The quality of life and lifespan are greatly reduced among individuals with mental illness. To improve prognosis, the nascent field of precision psychiatry aims to provide personalised predictions for the course of illness and response to treatment. Unfortunately, the results of precision psychiatry studies are rarely externally validated, almost never implemented in clinical practice, and tend to focus on a few selected outcomes. To overcome these challenges, we have established the PSYchiatric Clinical Outcome Prediction (PSYCOP) cohort, which will form the basis for extensive studies in the upcoming years.

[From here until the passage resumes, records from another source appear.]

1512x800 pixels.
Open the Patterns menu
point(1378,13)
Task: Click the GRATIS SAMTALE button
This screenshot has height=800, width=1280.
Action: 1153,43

Methods: PSYCOP is a retrospective cohort study that includes all patients with at least one contact with the psychiatric services of the Central Denmark Region in the period from January 1, 2011, to October 28, 2020 (n = 119 291). All data from the electronic health records (EHR) are included, spanning diagnoses, information on treatments, clinical notes, discharge summaries, laboratory tests, etc. Based on these data, machine learning methods will be used to make prediction models for a range of clinical outcomes, such as diagnostic shifts, treatment response, medical comorbidity, and premature mortality, with an explicit focus on clinical feasibility and implementation.
Discussion: We expect that studies based on the PSYCOP cohort will advance the field of precision psychiatry through the use of state-of-the-art machine learning methods on a large and representative data set. Implementation of prediction models in clinical psychiatry will likely improve treatment and, hopefully, increase the quality of life and lifespan of those with mental illness.